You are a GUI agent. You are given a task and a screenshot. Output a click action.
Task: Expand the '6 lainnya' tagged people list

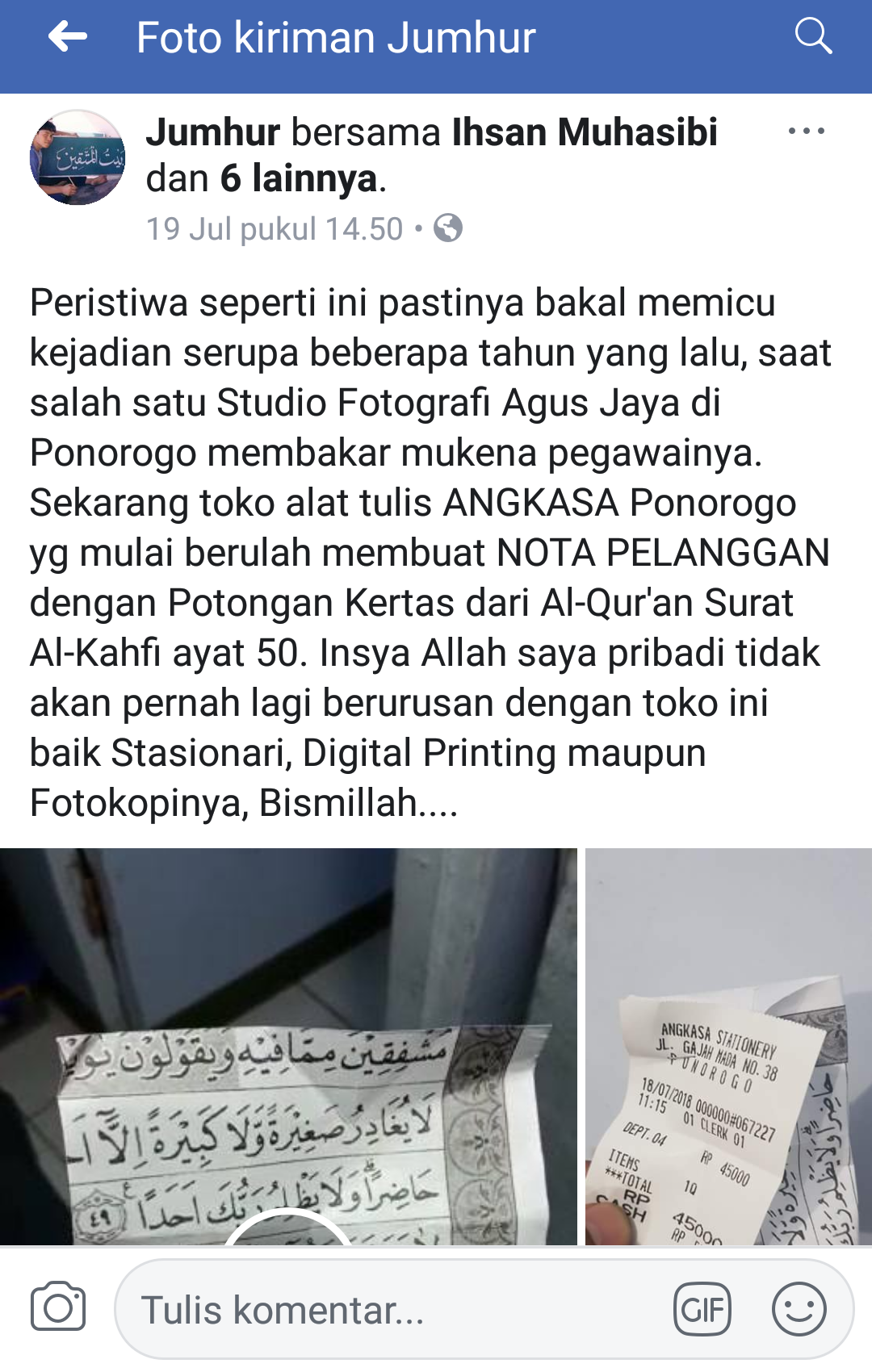tap(299, 178)
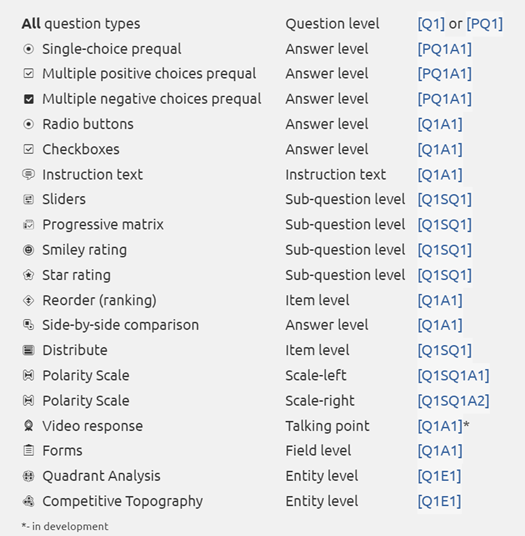
Task: Follow the [Q1E1] link for Quadrant Analysis
Action: tap(439, 476)
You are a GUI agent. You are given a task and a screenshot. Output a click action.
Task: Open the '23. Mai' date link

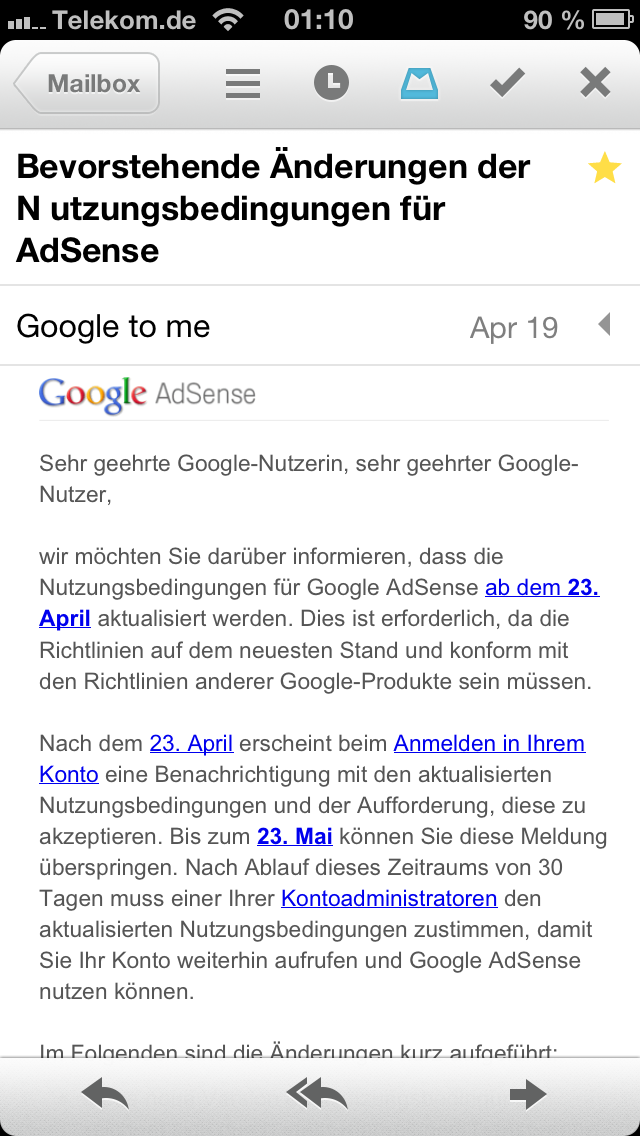pyautogui.click(x=295, y=836)
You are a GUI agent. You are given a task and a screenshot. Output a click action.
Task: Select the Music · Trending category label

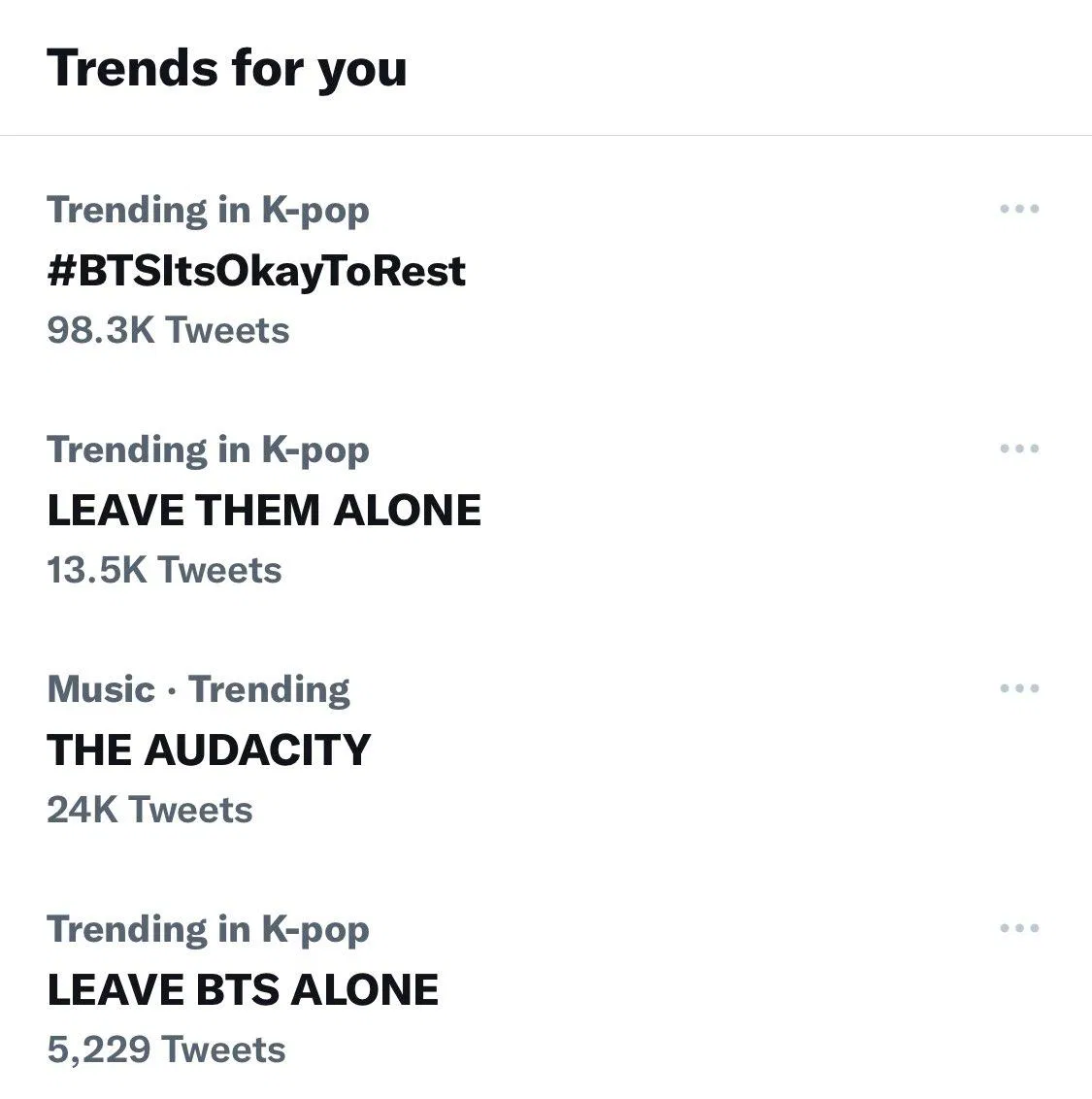click(199, 689)
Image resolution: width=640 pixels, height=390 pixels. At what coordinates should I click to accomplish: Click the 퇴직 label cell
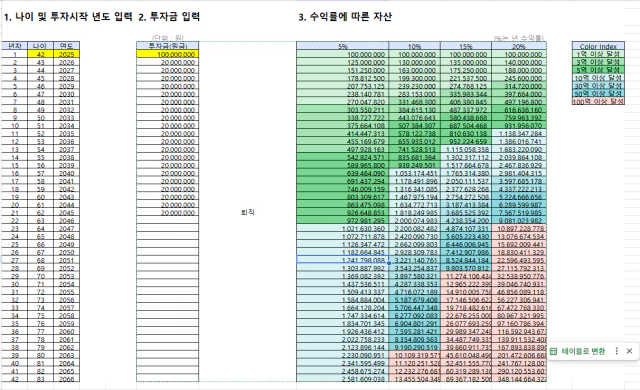click(247, 213)
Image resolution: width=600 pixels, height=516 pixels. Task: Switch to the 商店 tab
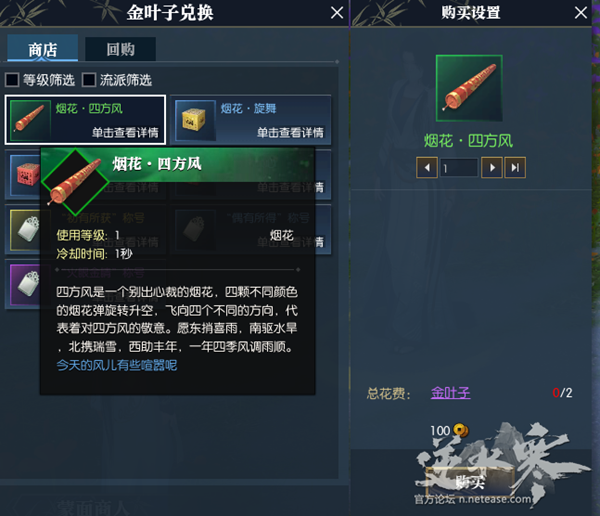42,49
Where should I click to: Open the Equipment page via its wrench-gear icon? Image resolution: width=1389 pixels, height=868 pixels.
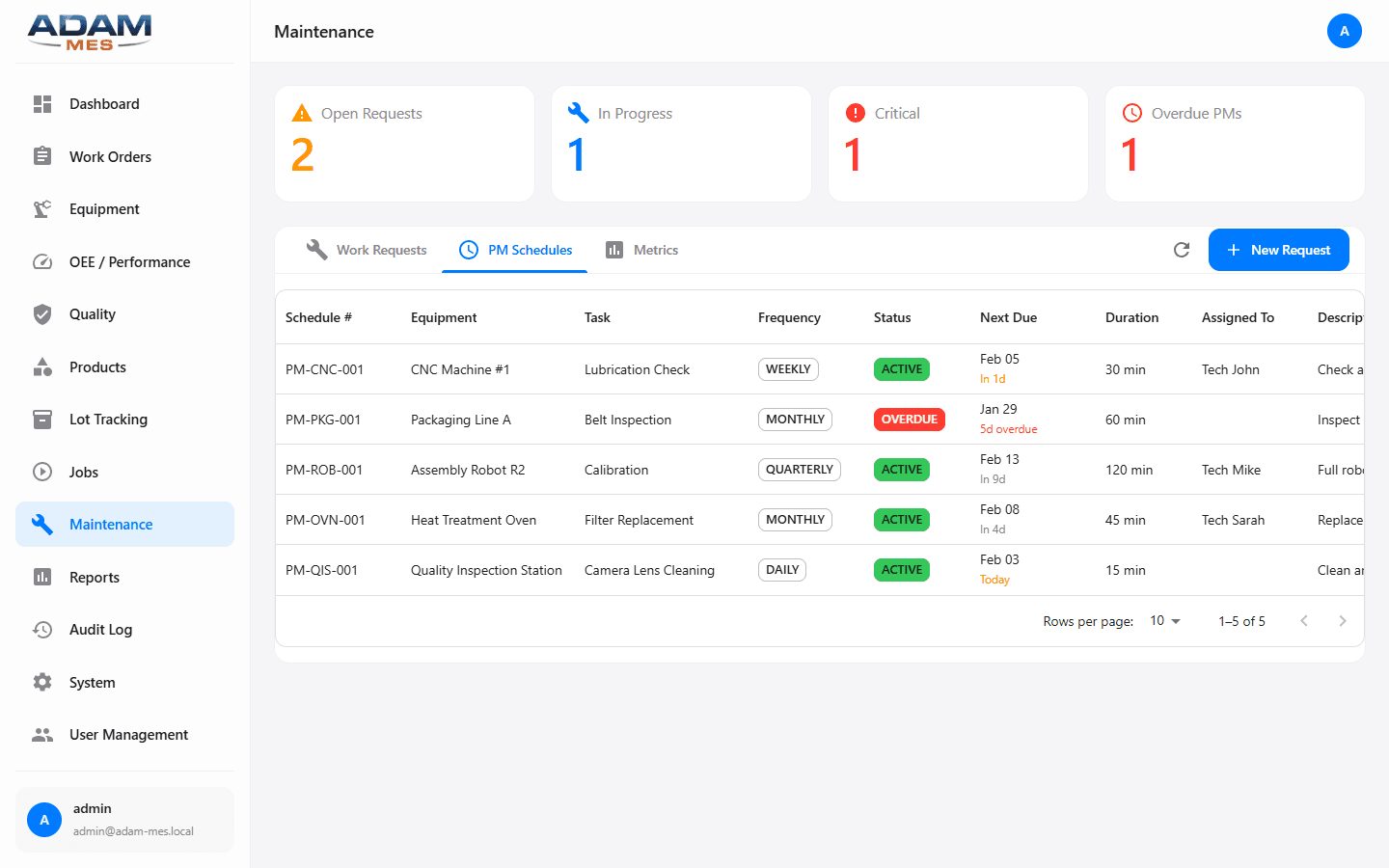point(42,208)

ASSIGNMENT ▸ I'd like every record transcribed exactly, with no pictures carried over.

ANSWER TO THE PROBLEM ▸
You are a GUI agent. You are given a task and a screenshot. Output a click action.
Task: Expand the '6 lainnya' tagged people list

tap(299, 178)
Task: Follow the [Q1E1] link for Quadrant Analysis
Action: tap(439, 476)
You are a GUI agent. You are given a task and a screenshot. Output a click action.
Task: Open the '23. Mai' date link

pyautogui.click(x=295, y=836)
You are a GUI agent. You are given a task and a screenshot. Output a click action.
Task: Select the Music · Trending category label

click(199, 689)
Image resolution: width=640 pixels, height=390 pixels. At what coordinates should I click to accomplish: Click the 퇴직 label cell
click(247, 213)
Image resolution: width=600 pixels, height=516 pixels. Task: Switch to the 商店 tab
42,49
Where should I click to: Open the Equipment page via its wrench-gear icon? Image resolution: width=1389 pixels, height=868 pixels.
point(42,208)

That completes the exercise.